In diesem Bericht im Focus allerdings steht die „Bescheidenheit“ an letzter Stelle der Eigenschaften, die ein hohes Maß an Lebenszufriedenheit garantieren sollen, während ganz oben die „Hoffnung“ zu finden ist.
Wenn ich nicht irre, bin ich mit meiner eingeredeten Bescheidenheit also auf dem Holzweg, packe meinen unerschütterlichen Optimismus an den Hörnern und hoffe, dass sich zumindest „Zulu“ realisieren lässt.

Das

Fremdwort des Tages,
Frugalität

bedeutet „Einfachheit“ und „Genügsamkeit“ und nachdem ich zwar viel bin aber keineswegs frugal, stelle ich für alle Fälle den Ramazzotti schon mal auf Eis. Vielleicht kann ich ja ein bisschen handeln mit der teuren Karin, dann reicht es vielleicht noch zu einer Anbauwand Marke „Jaffa“.

Euch einen zufriedenen Tag wünscht
moggadodde

Dieser Eintrag wurde in Daily Soap veröffentlicht.
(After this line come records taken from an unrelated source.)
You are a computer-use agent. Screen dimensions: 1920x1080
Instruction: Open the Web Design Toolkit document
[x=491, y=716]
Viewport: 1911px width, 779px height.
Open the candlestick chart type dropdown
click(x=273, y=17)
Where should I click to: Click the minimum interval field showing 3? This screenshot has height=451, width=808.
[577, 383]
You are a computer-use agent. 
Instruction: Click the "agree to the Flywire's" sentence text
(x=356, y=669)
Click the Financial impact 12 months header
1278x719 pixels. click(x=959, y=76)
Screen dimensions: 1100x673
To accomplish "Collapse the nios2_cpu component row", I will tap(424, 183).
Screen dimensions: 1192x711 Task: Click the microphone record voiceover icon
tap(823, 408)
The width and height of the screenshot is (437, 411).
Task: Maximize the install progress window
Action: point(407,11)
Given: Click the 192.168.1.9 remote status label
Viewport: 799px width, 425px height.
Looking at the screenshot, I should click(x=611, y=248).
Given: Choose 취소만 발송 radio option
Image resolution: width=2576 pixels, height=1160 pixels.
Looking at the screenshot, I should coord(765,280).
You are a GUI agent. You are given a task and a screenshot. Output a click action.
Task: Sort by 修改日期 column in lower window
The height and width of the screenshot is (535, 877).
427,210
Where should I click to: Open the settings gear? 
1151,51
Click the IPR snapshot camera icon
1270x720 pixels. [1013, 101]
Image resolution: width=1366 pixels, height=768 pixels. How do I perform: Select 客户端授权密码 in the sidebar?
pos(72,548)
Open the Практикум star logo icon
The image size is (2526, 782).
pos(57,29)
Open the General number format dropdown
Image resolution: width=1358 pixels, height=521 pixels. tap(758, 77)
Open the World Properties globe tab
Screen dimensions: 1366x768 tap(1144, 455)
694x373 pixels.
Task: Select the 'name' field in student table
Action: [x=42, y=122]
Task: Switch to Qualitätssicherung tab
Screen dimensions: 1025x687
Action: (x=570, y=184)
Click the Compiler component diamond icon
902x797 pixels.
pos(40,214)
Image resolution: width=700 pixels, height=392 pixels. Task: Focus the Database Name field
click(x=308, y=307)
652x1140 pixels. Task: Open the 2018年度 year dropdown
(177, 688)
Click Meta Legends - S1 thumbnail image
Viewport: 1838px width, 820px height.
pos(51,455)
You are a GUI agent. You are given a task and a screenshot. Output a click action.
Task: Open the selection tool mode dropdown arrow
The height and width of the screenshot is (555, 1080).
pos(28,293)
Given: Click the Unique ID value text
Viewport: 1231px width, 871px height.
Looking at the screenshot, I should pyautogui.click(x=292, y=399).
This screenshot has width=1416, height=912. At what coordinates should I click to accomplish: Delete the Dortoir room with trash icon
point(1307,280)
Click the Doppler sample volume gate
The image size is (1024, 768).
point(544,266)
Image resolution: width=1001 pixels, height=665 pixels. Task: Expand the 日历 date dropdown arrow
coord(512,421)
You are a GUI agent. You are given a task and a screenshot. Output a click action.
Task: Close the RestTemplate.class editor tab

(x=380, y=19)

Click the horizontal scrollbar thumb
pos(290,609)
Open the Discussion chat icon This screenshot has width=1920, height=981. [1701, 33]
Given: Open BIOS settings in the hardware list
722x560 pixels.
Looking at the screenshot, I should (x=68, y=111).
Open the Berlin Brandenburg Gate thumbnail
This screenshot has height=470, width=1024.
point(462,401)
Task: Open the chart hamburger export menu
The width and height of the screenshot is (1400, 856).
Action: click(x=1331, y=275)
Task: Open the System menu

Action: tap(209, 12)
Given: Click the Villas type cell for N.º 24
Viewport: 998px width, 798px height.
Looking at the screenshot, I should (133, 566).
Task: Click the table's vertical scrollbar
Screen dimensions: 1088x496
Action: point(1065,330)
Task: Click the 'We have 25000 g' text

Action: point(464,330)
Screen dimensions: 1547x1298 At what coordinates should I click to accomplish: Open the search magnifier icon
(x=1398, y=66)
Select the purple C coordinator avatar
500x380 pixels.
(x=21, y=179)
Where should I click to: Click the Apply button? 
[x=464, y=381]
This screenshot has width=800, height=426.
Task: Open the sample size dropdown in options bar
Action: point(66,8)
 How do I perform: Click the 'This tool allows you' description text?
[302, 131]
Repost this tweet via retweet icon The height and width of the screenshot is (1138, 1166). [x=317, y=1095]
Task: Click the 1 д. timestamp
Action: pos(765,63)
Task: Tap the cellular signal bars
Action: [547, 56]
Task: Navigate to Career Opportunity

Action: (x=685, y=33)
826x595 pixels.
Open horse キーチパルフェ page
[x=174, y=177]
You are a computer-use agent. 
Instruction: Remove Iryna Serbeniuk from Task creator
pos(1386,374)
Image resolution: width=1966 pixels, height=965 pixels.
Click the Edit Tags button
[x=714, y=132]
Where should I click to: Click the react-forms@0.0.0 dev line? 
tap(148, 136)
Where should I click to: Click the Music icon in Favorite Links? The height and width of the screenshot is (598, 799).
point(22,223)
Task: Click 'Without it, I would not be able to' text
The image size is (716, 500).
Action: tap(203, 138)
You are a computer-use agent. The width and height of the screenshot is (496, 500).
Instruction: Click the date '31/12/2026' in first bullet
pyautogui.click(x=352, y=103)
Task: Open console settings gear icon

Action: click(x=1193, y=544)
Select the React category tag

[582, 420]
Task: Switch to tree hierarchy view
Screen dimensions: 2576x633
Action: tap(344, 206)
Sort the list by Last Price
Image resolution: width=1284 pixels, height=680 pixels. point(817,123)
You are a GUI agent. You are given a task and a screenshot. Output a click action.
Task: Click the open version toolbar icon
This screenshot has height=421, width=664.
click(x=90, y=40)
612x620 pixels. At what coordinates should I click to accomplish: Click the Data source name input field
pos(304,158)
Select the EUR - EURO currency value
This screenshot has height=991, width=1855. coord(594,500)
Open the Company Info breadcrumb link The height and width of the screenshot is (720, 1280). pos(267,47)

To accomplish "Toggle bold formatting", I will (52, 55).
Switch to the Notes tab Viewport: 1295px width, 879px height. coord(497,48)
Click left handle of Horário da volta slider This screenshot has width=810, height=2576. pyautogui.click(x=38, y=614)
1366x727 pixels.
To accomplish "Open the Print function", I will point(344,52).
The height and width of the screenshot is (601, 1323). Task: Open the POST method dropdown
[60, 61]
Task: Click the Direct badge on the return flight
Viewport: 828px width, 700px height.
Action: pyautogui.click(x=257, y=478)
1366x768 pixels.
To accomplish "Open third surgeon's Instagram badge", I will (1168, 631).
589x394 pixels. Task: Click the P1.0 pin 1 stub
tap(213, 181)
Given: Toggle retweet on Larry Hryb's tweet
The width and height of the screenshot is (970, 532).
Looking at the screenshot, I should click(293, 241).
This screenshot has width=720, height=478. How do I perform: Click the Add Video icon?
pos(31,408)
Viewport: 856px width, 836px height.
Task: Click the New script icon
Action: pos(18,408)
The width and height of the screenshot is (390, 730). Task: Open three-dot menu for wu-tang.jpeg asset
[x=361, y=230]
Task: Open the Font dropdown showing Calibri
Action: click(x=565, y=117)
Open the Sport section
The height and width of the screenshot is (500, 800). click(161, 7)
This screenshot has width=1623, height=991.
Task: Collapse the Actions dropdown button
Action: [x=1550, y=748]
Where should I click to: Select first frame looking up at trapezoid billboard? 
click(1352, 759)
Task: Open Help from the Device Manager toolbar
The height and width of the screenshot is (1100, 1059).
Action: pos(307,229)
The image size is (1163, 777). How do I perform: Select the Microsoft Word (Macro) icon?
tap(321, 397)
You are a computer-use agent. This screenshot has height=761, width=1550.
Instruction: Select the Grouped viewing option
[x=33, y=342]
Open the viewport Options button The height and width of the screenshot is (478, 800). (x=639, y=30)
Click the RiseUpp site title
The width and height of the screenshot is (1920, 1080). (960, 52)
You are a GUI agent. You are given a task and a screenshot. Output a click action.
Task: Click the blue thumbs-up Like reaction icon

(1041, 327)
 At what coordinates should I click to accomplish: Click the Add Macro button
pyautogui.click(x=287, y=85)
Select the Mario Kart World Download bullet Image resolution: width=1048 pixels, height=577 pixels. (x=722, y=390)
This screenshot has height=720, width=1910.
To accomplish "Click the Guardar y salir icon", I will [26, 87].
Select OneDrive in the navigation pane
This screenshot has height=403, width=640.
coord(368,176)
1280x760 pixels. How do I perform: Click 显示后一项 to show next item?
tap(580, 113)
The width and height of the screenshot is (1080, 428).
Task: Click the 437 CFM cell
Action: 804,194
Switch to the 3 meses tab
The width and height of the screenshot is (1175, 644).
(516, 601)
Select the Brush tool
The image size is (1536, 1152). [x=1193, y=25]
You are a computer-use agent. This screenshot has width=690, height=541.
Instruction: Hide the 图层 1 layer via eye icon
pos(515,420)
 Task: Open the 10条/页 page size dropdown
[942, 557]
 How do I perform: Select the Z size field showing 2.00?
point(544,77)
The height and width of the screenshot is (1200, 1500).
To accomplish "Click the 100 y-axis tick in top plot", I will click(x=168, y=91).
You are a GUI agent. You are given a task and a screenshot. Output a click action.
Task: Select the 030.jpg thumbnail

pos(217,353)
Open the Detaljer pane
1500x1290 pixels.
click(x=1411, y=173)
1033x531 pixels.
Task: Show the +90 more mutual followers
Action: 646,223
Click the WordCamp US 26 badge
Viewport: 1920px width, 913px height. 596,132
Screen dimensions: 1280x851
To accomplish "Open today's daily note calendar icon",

3 commenti su “Ein Strich und eine Rechnung

  1. bt sagt:

    Wenn es einer drauf anlegt, bringt er jede Nebenkostenrechnung zu Fall. Sie juristisch niet- und nagelfest zu erstellen, ist quasi unmöglich (unsere Erfahrung). Wenn ihr aber mit der Vermieterin einigermaßen gut klarkommt, muss man das ja nicht unbedingt austesten (auch unsere Erfahrung… ich greife damit sozusagen deinem nächsten Beitrag vor). Ansonsten wieder mal ein glänzend geschriebener Beitrag. Weiß gar nicht warum der kaum auf Resonanz stößt.

  2. morgiane sagt:

    weil, zumindest bei mir, lieber bt ein sehr merkwürdiges Gefühl in der Magengegend auftaucht…
    Nein, wir sind keine Energieverschwender und der zusätzliche Wasserverbrauch durch zwei reinliche Mädels wird von den zwei männlich-herb duftenden (eigene Einschätzung) wieder aufgefangen. Nur trotzdem ist mir jedes Mal vorm Stichtag bange…träume von astronomisch hohen Zahlen…

  3. moggadodde sagt:

    @ bt: Die Segen der Mieterschaft sind hier wirklich nicht zu unterschätzen: Zickt das Warmwasser, hängt die Jalousie oder liegt was Sanitäres an – Anruf genügt und sehr zeitnah wird repariert. Nee, die beiden sind schon in Ordnung und weil ihr das mit der hohen Rechnung so unangenehm war, packten wir die Gelegenheit und baten um Einbaugenehmigung für verschiebbare Fliegengitter, die sie uns natürlich nicht abschlug …
    Danke für dein Lob. Ich finde ihn auch sehr gelungen – aber vielleicht spreche ich tatsächlich, wie morgiane meint, die Urängste aller Mietparteien an …

    @ morgiane: Wird schon nicht so schlimm werden … aber das flaue Gefühl kenne ich auch.